## Artikel:
'''

Pasukan Keraton Yogyakarta
Kesultanan Yogyakarta terbentuk dari perpecahan Kesultanan Mataram ketika dua pangeran memperebutkan pengaruh Belanda. Salah satu pangeran yang berusaha menjadi Sultan pertama Yogyakarta membentuk pasukan yang hingga saat ini masih tetap ada. Pasukan Kraton dibentuk oleh sultan pertama Yogyakarta, Hamengkubuwono I pada zaman feodal sekitar pertengahan abad ke-18 dan terdiri dari 13 Brigade atau resimen.
Setiap unit yang tercantum di bawah ini berasal dari lokasi geografis yang berbeda di seputar Kraton. Semuanya hampir feodal yang berarti bahwa mereka masih disediakan dengan tanah dan diharapkan untuk memberikan pelayanan militer serta hasil dari tanah yang dialokasikan. Setiap unit dipimpin oleh seorang kapten yang dibantu oleh sejumlah panji, yaitu seperti sersan mayor yang mengeluarkan perintah dan mengatur pasukan. Setiap bagian dipimpin oleh seorang sersan. Semua kapten berada di bawah komando Pandega sementara peringkat tertinggi adalah Manggalayudha. Beberapa unit juga memiliki pengaturan perintah yang unik meskipun mereka tidak tercantum di bawah ini. Dibutuhkan waktu yang lama untuk bergabung dengan unit karena ada daftar tunggu yang panjang. Unit-unit ini melakukan pawai secara lambat yang terlihat seperti gerakan bergoyang ketika mereka bergerak maju dari satu kaki ke yang lain. Juga, benda-benda pusaka yang disebutkan di bawah ini adalah artefak-artefak suci dari koleksi Kraton yang dipercayai memiliki sihir atau makna rohani dari objek tersebut.

'''

## Data yang Ditampilkan:
'''

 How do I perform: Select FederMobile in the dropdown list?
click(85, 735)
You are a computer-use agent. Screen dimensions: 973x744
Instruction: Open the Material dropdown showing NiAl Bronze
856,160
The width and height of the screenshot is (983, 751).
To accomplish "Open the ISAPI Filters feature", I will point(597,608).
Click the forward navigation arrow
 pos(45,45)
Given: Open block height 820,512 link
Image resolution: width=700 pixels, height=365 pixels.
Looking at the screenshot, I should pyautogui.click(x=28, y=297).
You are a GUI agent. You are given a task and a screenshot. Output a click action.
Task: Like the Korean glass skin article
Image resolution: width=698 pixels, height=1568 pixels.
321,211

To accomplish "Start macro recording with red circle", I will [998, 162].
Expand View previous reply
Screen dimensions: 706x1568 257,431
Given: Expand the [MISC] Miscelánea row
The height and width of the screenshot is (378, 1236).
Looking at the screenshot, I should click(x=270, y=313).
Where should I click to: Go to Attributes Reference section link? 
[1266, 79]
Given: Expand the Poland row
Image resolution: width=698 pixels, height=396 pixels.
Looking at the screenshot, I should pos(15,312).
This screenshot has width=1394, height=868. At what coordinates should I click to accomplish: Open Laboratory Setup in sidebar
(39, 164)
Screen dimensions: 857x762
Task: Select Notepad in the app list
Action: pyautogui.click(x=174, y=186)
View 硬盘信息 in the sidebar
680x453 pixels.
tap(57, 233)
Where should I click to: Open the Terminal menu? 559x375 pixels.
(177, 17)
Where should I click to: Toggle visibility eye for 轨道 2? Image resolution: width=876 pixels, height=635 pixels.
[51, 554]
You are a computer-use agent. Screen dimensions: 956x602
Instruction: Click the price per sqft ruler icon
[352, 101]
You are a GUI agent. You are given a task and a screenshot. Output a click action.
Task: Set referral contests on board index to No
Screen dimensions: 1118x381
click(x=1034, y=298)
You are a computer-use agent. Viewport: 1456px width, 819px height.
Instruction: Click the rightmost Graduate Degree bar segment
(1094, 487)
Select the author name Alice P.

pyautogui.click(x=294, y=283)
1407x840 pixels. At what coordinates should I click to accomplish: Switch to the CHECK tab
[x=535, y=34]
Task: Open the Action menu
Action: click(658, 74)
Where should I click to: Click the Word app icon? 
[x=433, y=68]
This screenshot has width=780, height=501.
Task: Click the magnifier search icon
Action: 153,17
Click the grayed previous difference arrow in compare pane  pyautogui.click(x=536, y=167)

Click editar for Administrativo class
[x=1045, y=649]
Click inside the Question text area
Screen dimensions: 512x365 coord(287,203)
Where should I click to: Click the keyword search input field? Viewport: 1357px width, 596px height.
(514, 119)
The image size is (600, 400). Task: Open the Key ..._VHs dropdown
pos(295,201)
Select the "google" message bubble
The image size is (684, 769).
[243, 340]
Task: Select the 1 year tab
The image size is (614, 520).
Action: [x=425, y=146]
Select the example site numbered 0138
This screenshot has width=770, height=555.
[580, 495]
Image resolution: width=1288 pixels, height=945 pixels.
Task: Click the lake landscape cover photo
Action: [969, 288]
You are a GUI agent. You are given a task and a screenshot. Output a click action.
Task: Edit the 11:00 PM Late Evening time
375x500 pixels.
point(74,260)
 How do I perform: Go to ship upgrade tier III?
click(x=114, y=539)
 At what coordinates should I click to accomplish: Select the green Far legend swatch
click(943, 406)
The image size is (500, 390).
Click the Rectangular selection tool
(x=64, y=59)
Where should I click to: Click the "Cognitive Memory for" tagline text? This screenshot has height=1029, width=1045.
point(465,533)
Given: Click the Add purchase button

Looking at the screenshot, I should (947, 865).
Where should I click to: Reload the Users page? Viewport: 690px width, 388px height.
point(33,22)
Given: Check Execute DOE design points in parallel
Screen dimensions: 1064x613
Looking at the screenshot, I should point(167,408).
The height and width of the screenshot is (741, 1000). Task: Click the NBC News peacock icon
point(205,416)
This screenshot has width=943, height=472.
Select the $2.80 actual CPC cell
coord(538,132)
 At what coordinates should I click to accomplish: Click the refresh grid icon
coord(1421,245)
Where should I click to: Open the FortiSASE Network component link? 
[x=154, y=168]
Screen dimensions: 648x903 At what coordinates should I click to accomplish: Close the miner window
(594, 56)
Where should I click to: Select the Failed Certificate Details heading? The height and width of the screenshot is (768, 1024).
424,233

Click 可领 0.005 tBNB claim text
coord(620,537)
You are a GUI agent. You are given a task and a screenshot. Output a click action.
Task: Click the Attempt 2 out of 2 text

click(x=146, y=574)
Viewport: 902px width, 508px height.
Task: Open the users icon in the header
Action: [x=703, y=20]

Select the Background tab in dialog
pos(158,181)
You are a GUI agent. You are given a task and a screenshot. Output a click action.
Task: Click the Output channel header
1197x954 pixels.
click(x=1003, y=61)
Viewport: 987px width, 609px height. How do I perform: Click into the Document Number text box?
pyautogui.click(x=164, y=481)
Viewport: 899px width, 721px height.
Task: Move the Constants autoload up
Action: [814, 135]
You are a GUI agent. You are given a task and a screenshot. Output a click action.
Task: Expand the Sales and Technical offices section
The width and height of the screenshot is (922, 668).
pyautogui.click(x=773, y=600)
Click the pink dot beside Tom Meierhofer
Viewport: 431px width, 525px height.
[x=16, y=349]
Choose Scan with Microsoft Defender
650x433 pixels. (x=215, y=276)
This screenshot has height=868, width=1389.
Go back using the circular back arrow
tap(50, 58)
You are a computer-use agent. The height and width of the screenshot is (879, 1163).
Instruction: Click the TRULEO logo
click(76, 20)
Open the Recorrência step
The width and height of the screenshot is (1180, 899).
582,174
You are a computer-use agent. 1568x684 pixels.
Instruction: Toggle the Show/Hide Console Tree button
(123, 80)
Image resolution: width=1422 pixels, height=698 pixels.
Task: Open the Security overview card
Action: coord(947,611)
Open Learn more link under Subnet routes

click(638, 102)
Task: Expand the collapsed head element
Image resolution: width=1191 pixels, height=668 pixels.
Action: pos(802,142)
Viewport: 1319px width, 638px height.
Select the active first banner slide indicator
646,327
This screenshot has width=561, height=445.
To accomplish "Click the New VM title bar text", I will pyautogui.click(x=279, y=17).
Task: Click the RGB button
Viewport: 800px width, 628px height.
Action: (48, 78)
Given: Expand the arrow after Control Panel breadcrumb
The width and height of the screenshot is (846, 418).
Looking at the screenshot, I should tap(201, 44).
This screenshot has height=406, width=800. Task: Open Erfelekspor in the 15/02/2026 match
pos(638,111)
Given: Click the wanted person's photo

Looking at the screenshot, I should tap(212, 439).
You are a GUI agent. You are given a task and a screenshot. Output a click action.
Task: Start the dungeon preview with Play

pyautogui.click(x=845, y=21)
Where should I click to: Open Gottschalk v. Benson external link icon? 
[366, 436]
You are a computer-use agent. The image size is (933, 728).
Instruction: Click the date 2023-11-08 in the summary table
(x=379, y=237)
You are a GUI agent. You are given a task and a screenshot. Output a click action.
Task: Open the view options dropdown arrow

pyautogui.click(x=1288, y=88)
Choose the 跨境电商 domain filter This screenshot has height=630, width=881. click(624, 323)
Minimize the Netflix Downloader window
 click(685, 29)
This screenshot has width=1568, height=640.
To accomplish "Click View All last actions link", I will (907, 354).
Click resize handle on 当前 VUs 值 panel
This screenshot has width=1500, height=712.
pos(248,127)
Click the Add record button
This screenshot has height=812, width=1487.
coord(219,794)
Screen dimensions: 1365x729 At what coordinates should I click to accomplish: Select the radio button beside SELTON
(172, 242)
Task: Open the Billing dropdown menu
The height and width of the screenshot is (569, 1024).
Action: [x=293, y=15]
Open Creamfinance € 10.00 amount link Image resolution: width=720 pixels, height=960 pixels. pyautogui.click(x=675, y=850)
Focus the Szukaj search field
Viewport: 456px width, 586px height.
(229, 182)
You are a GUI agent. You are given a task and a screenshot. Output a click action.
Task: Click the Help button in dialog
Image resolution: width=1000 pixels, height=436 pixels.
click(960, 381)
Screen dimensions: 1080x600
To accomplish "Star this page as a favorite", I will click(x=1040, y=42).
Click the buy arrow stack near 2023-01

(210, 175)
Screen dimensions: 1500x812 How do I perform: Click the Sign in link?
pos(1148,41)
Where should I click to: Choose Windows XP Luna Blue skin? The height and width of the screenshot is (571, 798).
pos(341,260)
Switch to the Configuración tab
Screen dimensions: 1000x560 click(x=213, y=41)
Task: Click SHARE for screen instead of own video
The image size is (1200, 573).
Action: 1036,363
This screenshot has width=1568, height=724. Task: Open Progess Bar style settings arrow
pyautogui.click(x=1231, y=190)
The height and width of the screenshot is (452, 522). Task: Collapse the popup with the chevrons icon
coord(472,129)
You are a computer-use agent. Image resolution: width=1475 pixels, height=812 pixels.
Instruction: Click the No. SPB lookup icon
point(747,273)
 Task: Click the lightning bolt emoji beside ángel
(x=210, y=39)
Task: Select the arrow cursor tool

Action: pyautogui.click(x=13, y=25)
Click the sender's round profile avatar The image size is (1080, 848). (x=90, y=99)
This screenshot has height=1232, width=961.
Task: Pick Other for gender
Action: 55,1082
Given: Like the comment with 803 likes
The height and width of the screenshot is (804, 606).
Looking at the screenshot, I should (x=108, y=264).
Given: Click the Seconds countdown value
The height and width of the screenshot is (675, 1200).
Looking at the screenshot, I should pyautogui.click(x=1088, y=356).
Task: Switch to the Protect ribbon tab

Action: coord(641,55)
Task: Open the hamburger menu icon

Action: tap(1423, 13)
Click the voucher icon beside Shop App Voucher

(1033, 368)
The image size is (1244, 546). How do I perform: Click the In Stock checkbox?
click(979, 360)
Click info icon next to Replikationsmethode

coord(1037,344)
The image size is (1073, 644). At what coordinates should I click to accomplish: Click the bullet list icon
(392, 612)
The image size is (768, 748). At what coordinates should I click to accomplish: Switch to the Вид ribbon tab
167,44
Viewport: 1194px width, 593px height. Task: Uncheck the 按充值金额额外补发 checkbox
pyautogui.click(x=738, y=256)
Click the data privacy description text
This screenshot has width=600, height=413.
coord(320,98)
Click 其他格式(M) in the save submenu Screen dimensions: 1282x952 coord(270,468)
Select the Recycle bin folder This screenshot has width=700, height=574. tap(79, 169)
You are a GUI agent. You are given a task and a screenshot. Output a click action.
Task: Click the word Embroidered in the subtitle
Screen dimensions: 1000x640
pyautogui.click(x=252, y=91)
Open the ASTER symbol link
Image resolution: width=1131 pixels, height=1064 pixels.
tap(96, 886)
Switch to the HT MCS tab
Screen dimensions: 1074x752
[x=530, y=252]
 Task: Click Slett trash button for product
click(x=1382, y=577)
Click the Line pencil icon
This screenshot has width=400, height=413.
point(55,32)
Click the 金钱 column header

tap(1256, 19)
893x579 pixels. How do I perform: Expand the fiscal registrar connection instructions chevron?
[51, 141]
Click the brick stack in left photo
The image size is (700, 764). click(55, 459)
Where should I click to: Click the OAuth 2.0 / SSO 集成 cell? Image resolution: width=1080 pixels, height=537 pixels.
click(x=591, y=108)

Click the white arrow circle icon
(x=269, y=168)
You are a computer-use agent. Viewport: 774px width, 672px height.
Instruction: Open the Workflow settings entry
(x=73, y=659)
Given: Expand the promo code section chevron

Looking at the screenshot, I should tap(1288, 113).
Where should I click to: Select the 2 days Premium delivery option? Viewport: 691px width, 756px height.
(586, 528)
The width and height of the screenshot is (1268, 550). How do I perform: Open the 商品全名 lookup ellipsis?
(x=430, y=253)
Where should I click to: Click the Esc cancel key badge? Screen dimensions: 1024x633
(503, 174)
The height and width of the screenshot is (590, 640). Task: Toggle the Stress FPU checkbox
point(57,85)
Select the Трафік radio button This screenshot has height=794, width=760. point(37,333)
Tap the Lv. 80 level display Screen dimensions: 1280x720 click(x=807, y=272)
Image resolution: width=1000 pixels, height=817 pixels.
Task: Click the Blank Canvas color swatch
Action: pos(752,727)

'''

## Daftar Tugas:
- a) Ubah baris-baris daftar di atas, mulai dari baris yang memuat "Given: Expand the arrow" sampai baris yang memuat "(x=379, y=237)" (keduanya ikut), menjadi tabel Markdown dengan kolom Nomor dan Baris. Lewati baris yang kosong.
- b) Lanjutkan artikel tentang pasukan Keraton Yogyakarta dari kalimat terakhir yang ada.

## Jawaban Latihan:
- a)
| Nomor | Baris |
|---|---|
| 1 | Given: Expand the arrow after Control Panel breadcrumb |
| 2 | The width and height of the screenshot is (846, 418). |
| 3 | Looking at the screenshot, I should tap(201, 44). |
| 4 | This screenshot has height=406, width=800. Task: Open Erfelekspor in the 15/02/2026 match |
| 5 | pos(638,111) |
| 6 | Given: Click the wanted person's photo |
| 7 | Looking at the screenshot, I should tap(212, 439). |
| 8 | You are a GUI agent. You are given a task and a screenshot. Output a click action. |
| 9 | Task: Start the dungeon preview with Play |
| 10 | pyautogui.click(x=845, y=21) |
| 11 | Where should I click to: Open Gottschalk v. Benson external link icon?  |
| 12 | [366, 436] |
| 13 | You are a computer-use agent. The image size is (933, 728). |
| 14 | Instruction: Click the date 2023-11-08 in the summary table |
| 15 | (x=379, y=237) |

- b)
Hirarki dari masing-masing benda tercantum di bawah ini
- Wirobraja
Bendera: Gula Kelapa
Kostum: Sebuah mantel merah dan celana panjang, kaus kaki putih dan sepatu vantoffel hitam. Mereka juga memiliki bungkus satin merah. Topi tersebut disebut Lombokan atau cabai merah.
Pusaka: Kanjeng Kyai Santri dan Kanjeng Kyai Slamet.
Instrumen: Drum dan seruling. Melodinya disebut dayungan (untuk marching cepat) dan Retadadeli (untuk marching lambat dan normal).
Senjata: Senjata Api dan tombak.
Catatan: Wirobraja selalu menjadi yang pertama karena peran mereka sebagai garis depan untuk berperang. Ada empat panji, delapan sersan, 72 prajurit dan dua pembawa standar. Biasanya nama-nama tentara dari unit ini dimulai dengan Brojo.
- Daheng
Bendera: Bahning Sari
Kostum: Putih kemeja dan celana dengan garis horisontal merah di perut. Topi Mancungan berwarna hitam dengan bulu ayam merah dan putih.
Pusaka: Kanjeng Kyai Jatimulya.
Instrumen: Drum, seruling, gong kecil, drum tom-tom, pui-pui dan kecer. Melodinya disebut Ondal-andil (untuk marching cepat) dan Kenobo (untuk marching lambat dan normal).
Senjata: Senjata Api dan tombak.
Catatan: tentara ini secara tradisional berasal dari Gowa di Sulawesi dan nama semua prajurit mengandung Niti. Ada empat panji, delapan sersan, 72 prajurit dan satu pembawa standar. Pada awal 1800-an unit ini berjumlah sekitar 100 orang.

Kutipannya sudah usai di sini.